Dating neath port talbot
The sandstone formed in Carboniferous swamps 300 million years ago.
Pennant sandstone is a micacous sandstone which has a brown colouration with areas of red staining where iron from pyrite in coal has weathered creating a rust colouration.
This may have been a water supply for Margam Abbey 0.75 kilometres (0.5 mi) to the East.
The Cross of Brancuf an early Christian Sculptured Stone which stands in the church of St Catharine at Baglan.

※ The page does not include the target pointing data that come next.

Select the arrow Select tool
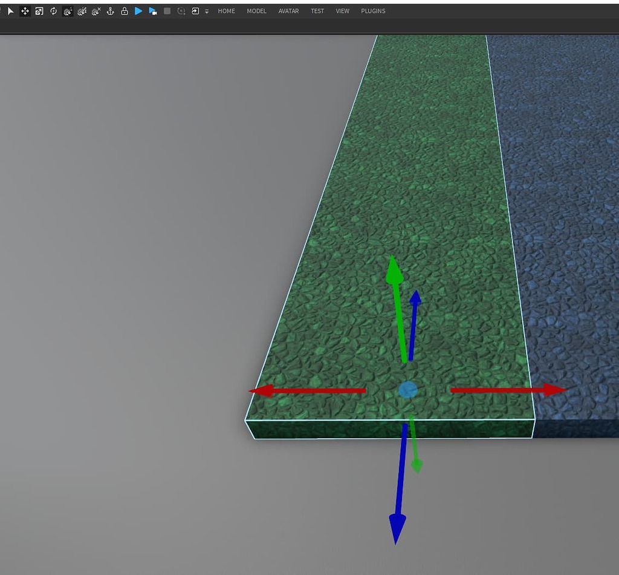Image resolution: width=619 pixels, height=575 pixels. coord(10,11)
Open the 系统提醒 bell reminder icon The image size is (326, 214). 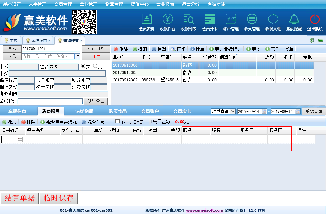click(294, 19)
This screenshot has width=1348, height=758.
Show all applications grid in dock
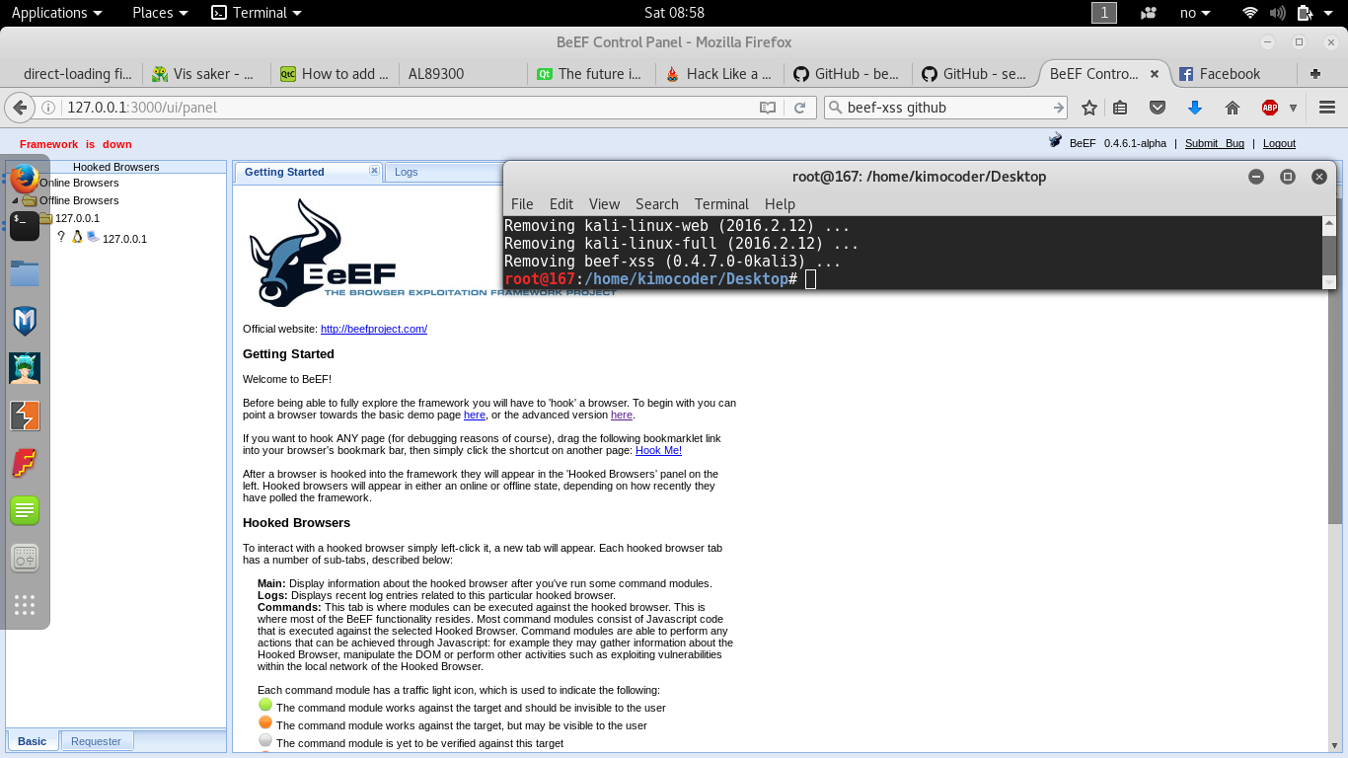point(25,605)
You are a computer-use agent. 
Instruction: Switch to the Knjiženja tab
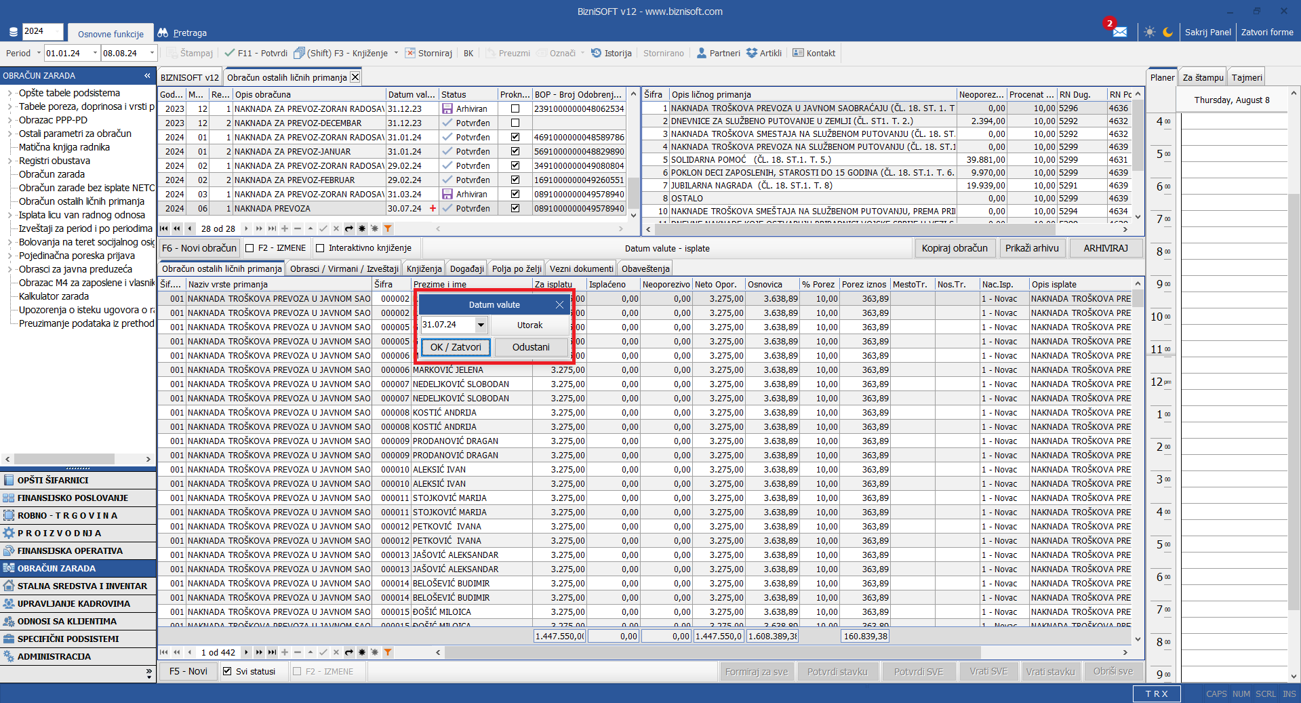click(x=424, y=268)
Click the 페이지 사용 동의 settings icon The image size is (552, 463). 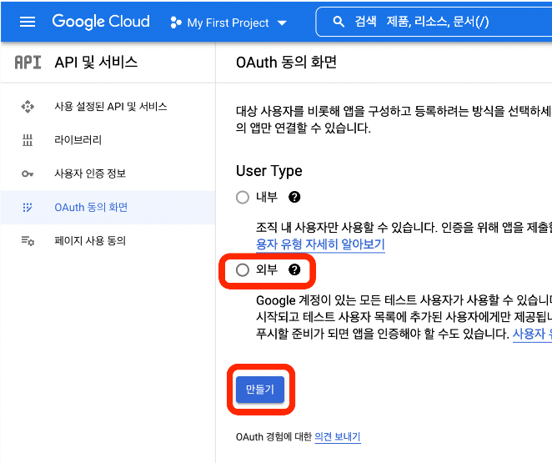28,241
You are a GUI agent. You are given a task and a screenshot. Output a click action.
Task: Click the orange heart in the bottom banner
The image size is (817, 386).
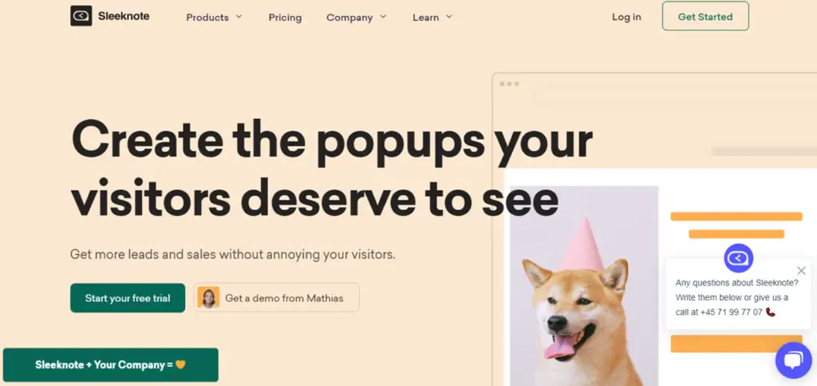pyautogui.click(x=180, y=364)
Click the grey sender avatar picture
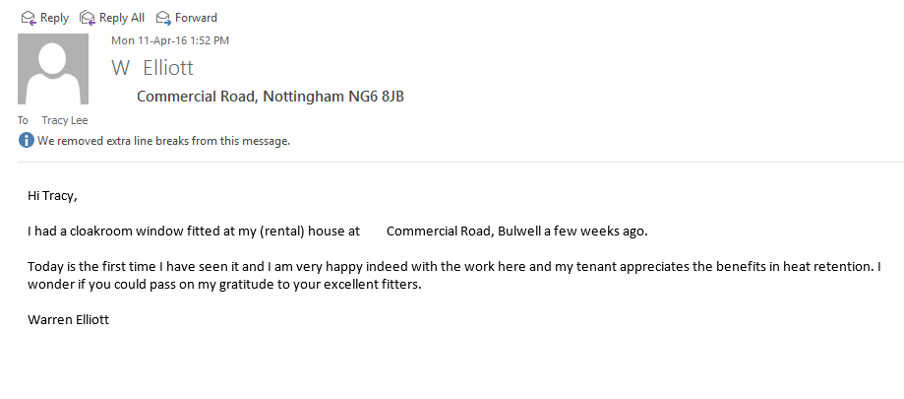 point(60,69)
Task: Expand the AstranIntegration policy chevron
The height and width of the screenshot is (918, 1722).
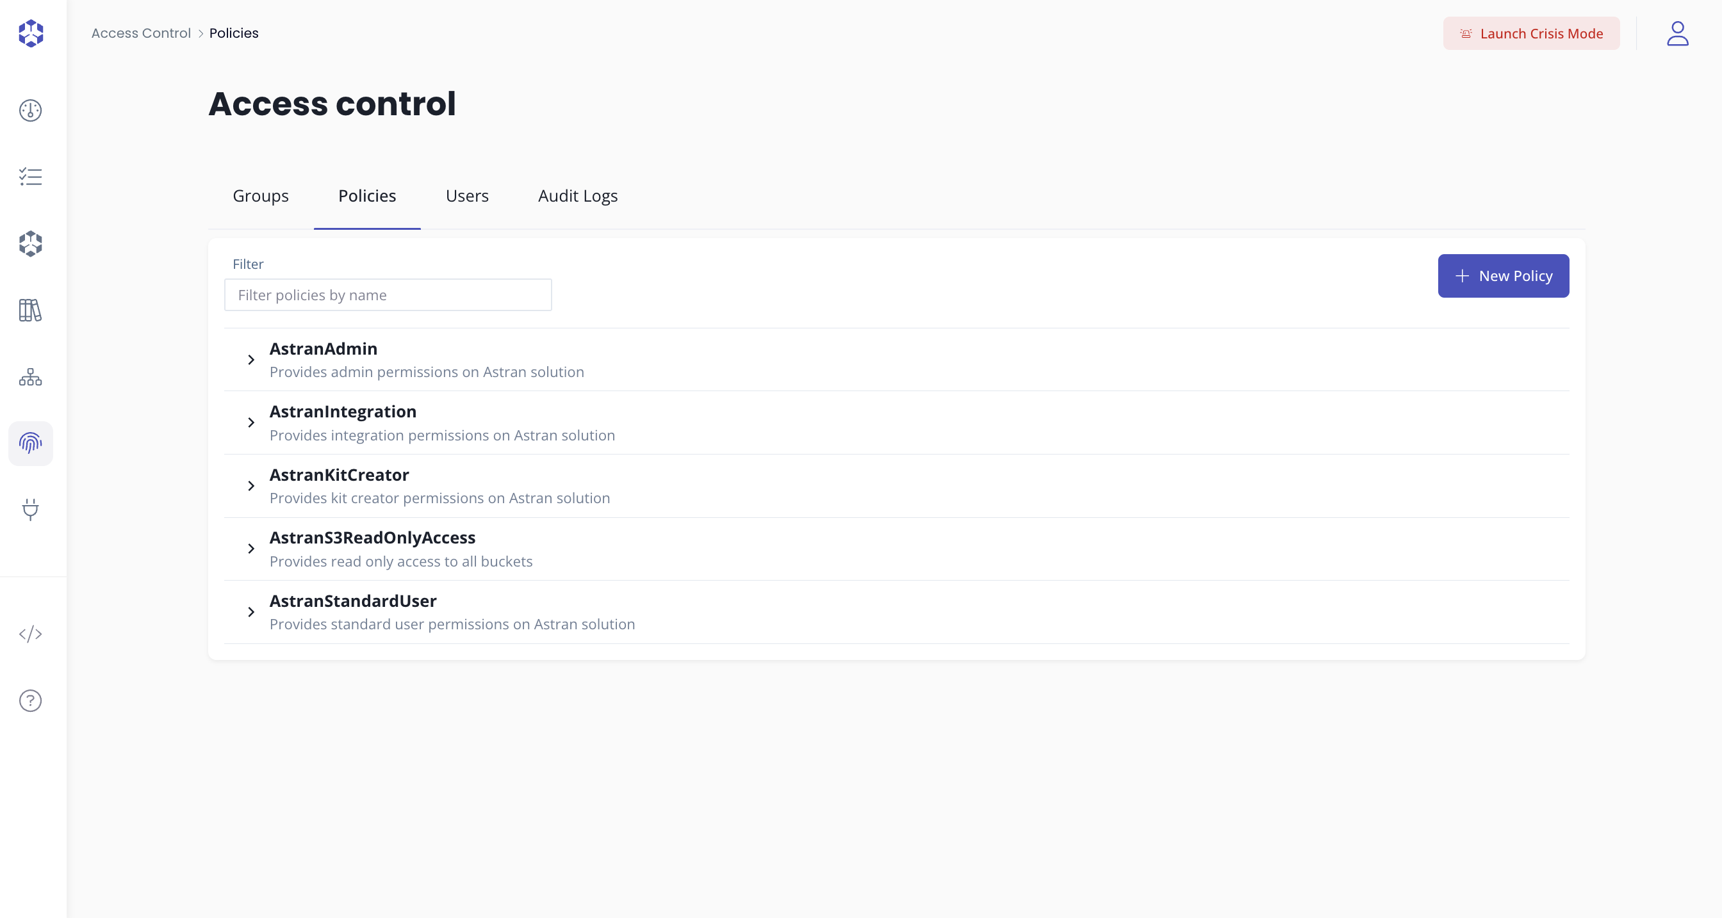Action: click(x=251, y=423)
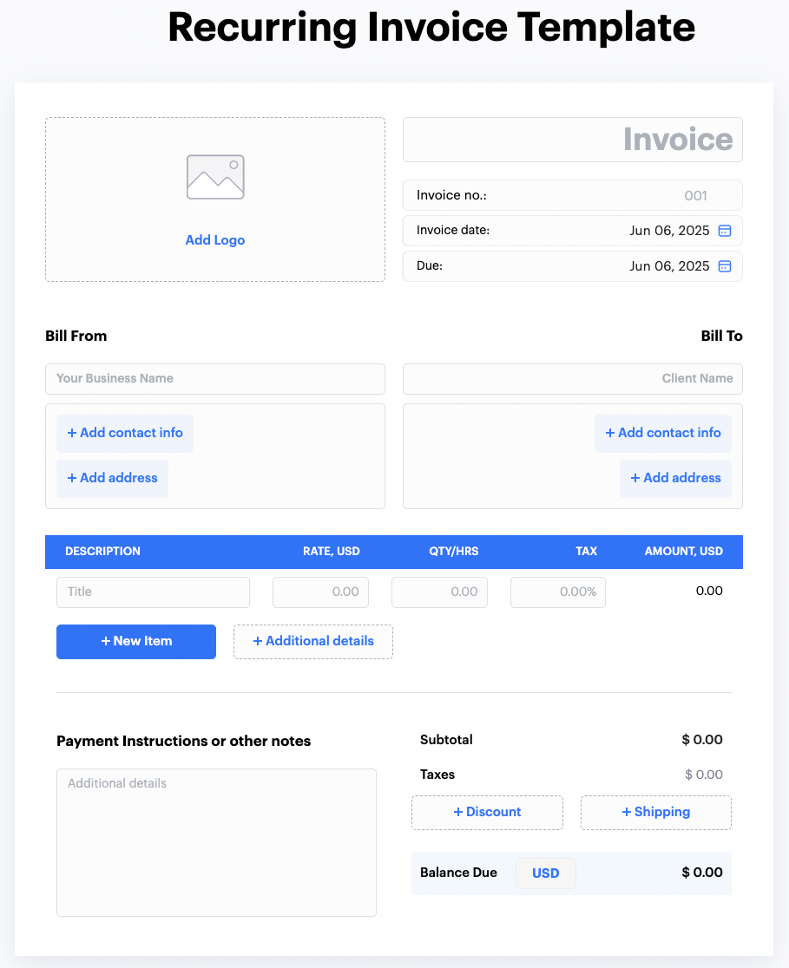Expand Additional details for the line item
This screenshot has height=968, width=789.
[312, 642]
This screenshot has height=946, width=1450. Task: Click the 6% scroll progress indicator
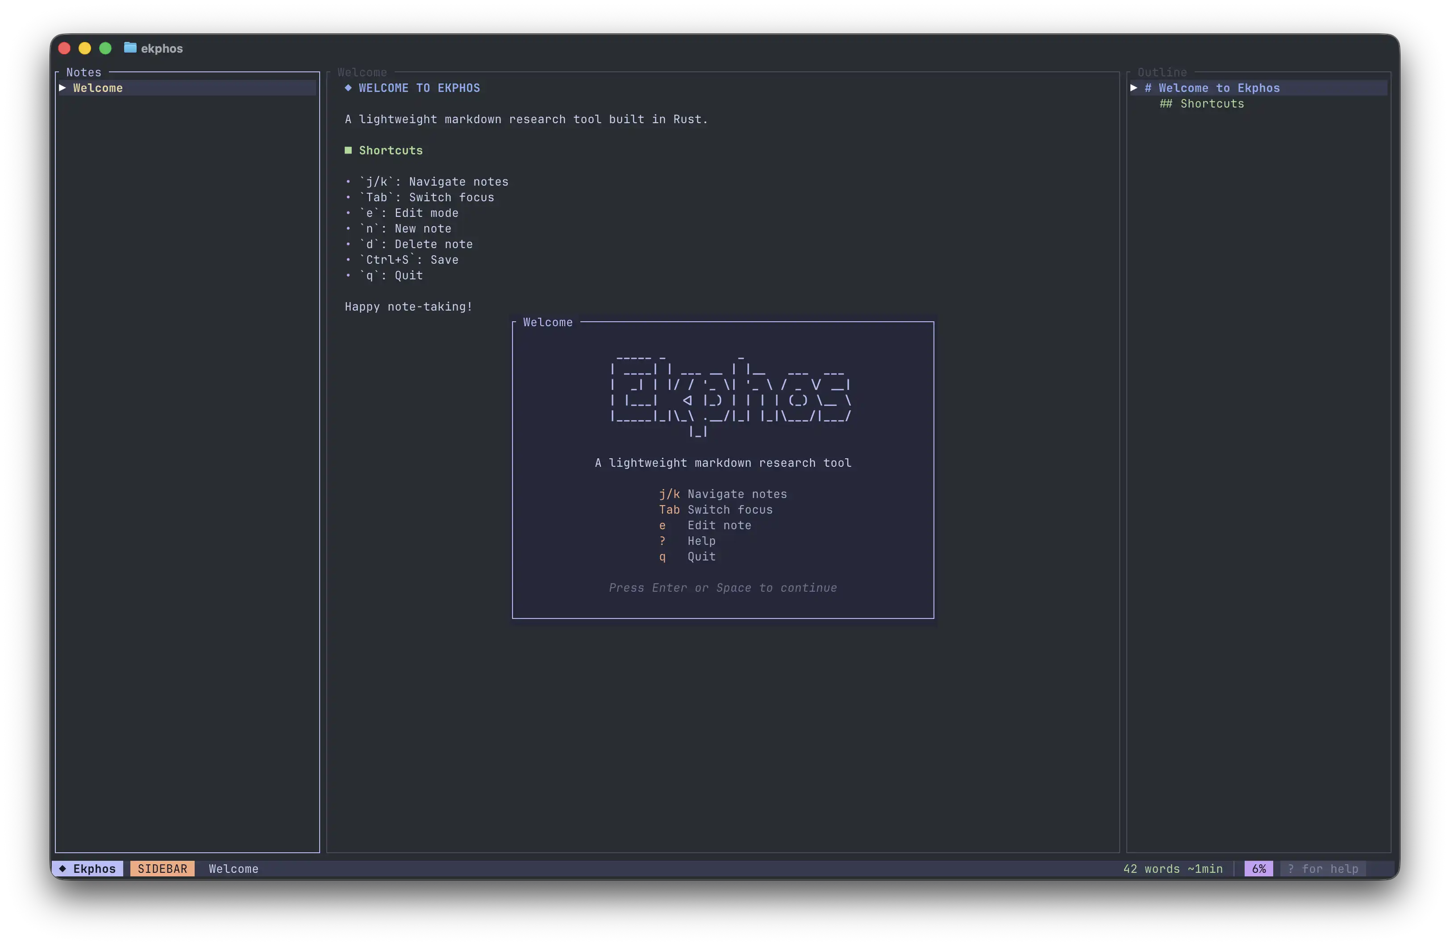click(1258, 869)
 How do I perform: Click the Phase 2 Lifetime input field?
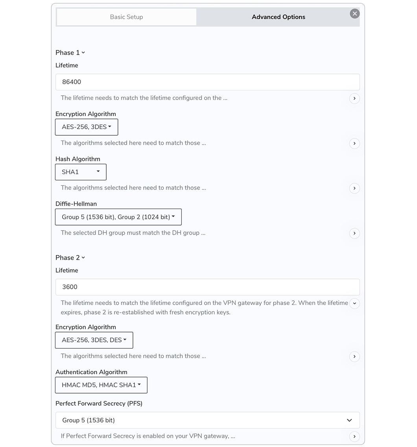207,287
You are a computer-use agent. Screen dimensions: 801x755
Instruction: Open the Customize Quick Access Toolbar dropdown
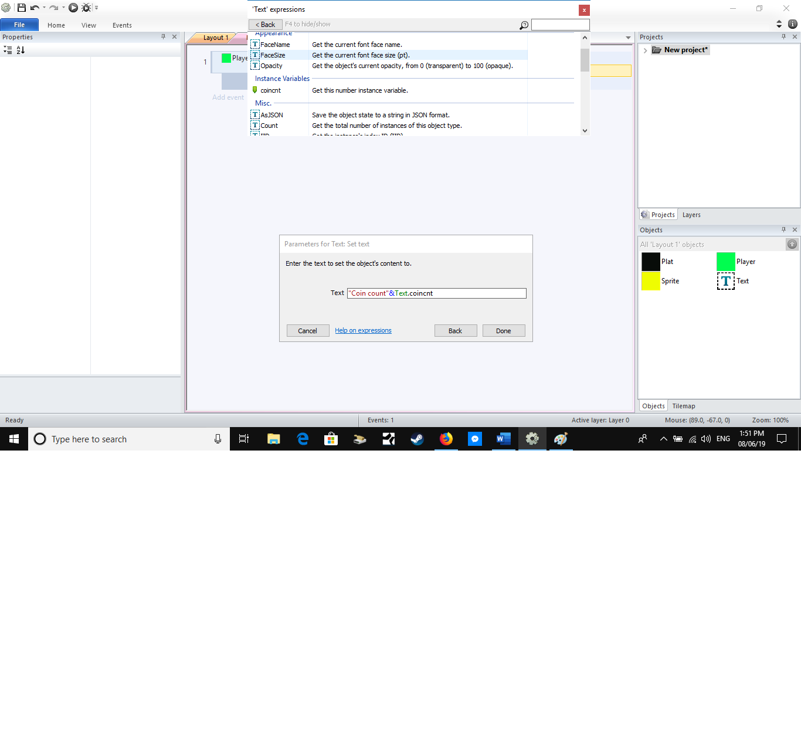(97, 8)
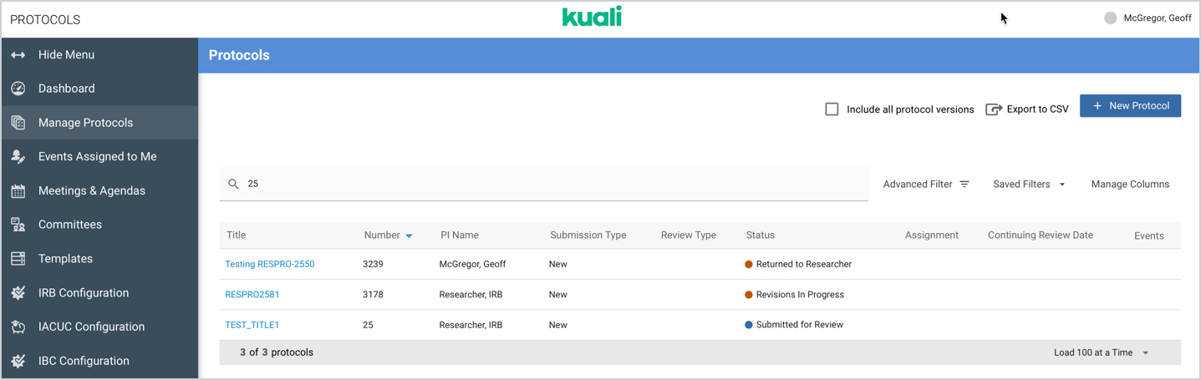Click the Committees sidebar icon

18,225
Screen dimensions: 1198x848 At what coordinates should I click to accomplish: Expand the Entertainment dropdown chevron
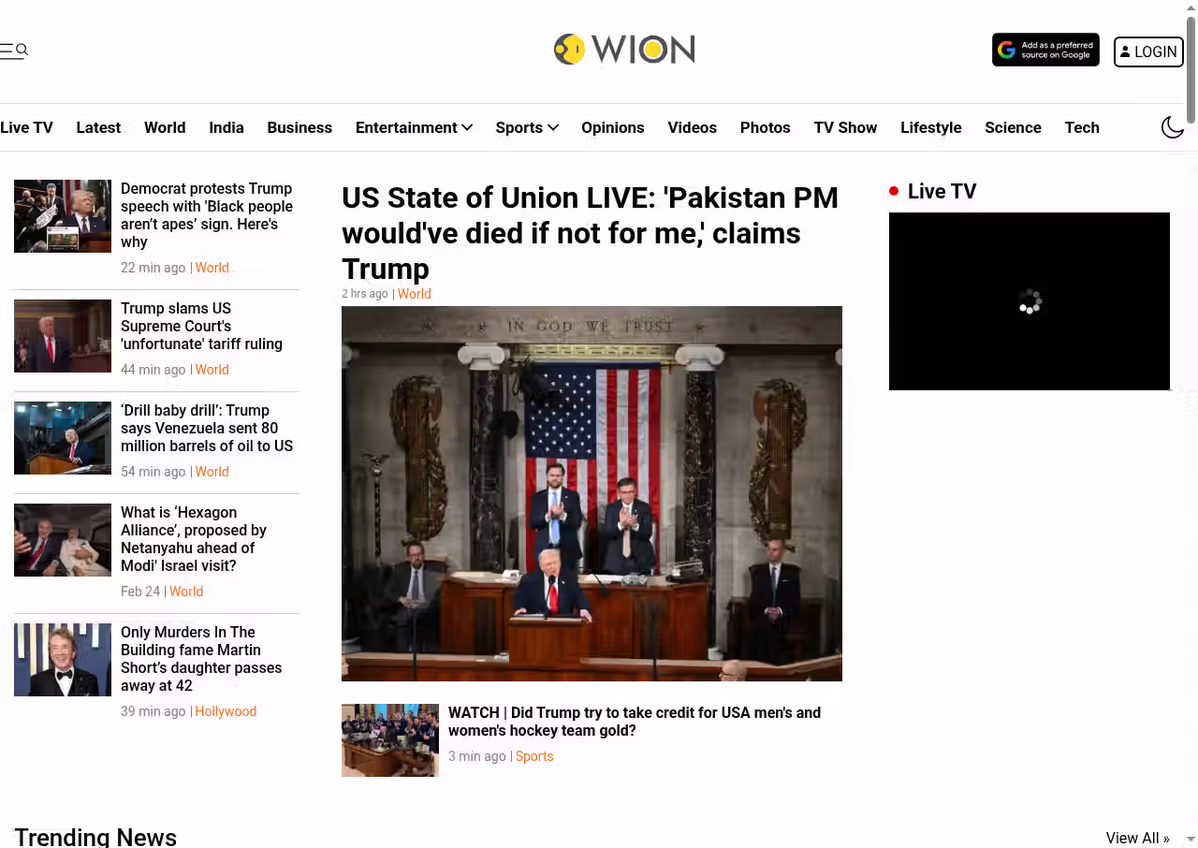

Also, there is a Latin inscription: FECIT BRANCUF or perhaps BRANCU which when translated reads 'was made by Brancuf'. The English antiquarian John Leland made an extensive journey through Wales c.1536-39 of which he recorded an itinerary.
He passed through Aberafan, which he describes as a "poor village" surrounded by barren ground, though he also describes the area as heavily wooded, not much of which remains today. His portrayal of Aberafan as a small, struggling village suggests that the port was not in great use, especially as traffic to and from Margam Abbey would have ceased following its dissolution in 1536.
The pennant sandstone is made up of two formations which are the Rhondda Member and Brithdir Member.There were Iron Age hill forts on Mynydd Dinas, Mynydd Margam, Mynydd Emroch and other nearby hills.Mynydd Hawdef contains remains of an ancient Iron Age village.The remains of a Chain Home Low early warning radar station are situated in Margam Country Park, dating from World War II (c. Designed to guard against enemy surface craft and submarines in the Bristol Channel, the station comprises three squarish concrete buildings with flat roofs, set on the Margam ridge facing south-east and overlooking the Channel.The most north-westerly building retains the framework of a steel gantry, the base for a rectangular radar transmitter/receiver array, known as a 'bedstead array' from its wires and framework, and is believed to be a unique survivor within the British Isles.